The University of South Africa (Unisa) leadership says it was elated by its selection by the United States adding that this came as a result of existing good relationship.
“We have had a relationship with the US through the USAID as they are currently financially supporting one of our programme called management of democratic elections in Africa now in its third year,” Mandla Makhanya principal and vice chancellor of Unisa told CNBC Africa.
(READ MORE: The power of democracy: S.Africa's 2014 election fever)
Makhanya said that based on the kind of efficiency and satisfaction experienced by the US in the manner in which Unisa have conducted themselves through the management of democratic elections project the university was then offered to partner with the US on the YALI project.
Other partner countries in the renamed YALI project, now to be known as the Mandela Washington Fellowship for Young African Leaders are Ghana, Kenya, and Senegal.
“The centres will improve the availability and quality of training programmes and professional development opportunities for young African leaders,” noted Makhanya.
“Each centre will be run as a public-private partnership, capitalising on the energy and dynamism of the private sector, the knowledge of African and American institutions, and the programmatic and educational resources of the US Government.”
The Young African Leaders Initiative (YALI) launched in 2010 is a signature initiative that supports young African leaders as they work to spur growth and prosperity, strengthen democratic governance, and enhance peace and security across the continent.
Many African countries are dogged by democratic challenges with some having been under authoritarian rule since liberation from colonial rule.
(WATCH VIDEO: Democracy and leadership in Africa a challenge)
It is against this background that through the YALI programme, the US seeks to leverage Africa’s democracy through investing in the next generation of African leaders as it is viewed as critical to ensuring the success of Africa’s economies.

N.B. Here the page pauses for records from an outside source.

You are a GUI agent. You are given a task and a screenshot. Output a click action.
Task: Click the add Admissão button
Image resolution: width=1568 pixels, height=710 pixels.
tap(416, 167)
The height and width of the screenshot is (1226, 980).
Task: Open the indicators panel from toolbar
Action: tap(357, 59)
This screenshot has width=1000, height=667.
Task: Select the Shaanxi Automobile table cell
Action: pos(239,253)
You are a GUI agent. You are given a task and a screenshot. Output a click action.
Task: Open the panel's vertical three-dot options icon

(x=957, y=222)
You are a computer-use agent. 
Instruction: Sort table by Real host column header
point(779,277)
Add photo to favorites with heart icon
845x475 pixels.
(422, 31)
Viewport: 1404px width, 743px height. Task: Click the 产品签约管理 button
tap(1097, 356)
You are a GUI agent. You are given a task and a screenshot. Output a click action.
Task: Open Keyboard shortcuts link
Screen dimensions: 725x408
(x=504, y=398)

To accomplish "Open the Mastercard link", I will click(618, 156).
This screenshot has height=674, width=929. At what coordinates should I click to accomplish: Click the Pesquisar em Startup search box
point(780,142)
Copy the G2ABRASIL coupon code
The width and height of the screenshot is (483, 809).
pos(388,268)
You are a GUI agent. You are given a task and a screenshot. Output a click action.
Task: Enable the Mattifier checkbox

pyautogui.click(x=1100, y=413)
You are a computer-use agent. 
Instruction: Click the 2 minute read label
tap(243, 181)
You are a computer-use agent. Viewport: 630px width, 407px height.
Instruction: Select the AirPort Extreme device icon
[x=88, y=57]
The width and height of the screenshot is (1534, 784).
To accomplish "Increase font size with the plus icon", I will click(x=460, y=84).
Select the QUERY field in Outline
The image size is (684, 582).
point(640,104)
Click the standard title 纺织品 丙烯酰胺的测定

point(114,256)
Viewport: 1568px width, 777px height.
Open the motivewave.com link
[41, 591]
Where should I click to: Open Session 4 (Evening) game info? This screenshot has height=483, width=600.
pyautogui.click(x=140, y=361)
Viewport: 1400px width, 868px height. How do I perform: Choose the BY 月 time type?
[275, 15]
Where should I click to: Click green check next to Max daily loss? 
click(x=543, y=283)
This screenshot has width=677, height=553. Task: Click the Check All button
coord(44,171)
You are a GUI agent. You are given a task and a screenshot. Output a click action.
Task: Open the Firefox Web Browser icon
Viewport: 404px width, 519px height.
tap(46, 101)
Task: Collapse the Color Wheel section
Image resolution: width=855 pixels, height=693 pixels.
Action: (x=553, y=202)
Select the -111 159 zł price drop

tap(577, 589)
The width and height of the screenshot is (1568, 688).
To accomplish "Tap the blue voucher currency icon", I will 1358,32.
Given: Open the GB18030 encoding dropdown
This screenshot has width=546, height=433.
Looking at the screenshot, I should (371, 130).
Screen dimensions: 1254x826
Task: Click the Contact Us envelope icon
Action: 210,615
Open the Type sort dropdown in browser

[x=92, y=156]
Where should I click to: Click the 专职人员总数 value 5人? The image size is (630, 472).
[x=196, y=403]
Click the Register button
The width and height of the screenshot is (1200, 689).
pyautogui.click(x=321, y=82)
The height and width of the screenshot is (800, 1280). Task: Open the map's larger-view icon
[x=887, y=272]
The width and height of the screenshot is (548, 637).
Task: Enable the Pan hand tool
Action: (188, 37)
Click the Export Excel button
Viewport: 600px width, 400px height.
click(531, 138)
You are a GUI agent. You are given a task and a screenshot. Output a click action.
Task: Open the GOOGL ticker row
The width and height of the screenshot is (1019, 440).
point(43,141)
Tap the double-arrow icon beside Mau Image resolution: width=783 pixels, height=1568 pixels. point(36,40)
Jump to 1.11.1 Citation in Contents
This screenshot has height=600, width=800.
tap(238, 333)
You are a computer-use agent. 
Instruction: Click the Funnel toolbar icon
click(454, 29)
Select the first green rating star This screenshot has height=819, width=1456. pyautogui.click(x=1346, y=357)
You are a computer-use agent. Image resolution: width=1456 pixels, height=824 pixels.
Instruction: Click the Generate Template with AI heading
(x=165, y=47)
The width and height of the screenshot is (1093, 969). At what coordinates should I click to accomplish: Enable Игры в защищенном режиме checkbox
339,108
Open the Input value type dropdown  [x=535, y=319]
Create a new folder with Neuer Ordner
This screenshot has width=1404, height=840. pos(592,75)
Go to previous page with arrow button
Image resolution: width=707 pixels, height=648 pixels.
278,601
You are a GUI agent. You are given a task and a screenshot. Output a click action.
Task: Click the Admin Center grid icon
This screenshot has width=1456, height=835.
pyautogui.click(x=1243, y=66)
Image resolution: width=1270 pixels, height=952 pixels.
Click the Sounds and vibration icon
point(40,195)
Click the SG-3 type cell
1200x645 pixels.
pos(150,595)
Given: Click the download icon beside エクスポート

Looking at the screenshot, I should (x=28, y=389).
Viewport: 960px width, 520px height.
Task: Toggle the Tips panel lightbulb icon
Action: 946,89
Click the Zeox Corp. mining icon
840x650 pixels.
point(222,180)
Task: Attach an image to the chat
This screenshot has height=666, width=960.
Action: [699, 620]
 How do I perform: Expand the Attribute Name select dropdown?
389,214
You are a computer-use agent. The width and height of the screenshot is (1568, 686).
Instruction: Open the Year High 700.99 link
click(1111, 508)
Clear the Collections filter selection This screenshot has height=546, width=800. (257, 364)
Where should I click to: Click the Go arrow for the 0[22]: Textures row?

According to the USAID, one in three Africans is between the ages of 10 and 24, and approximately 60 percent of Africa’s total population is below the age of 35.
“Through YALI, the United States is investing in the next generation of African leaders, and has committed significant resources to enhance leadership skills, bolster entrepreneurship, and connect young African leaders with one another, with the United States, and with the American people.”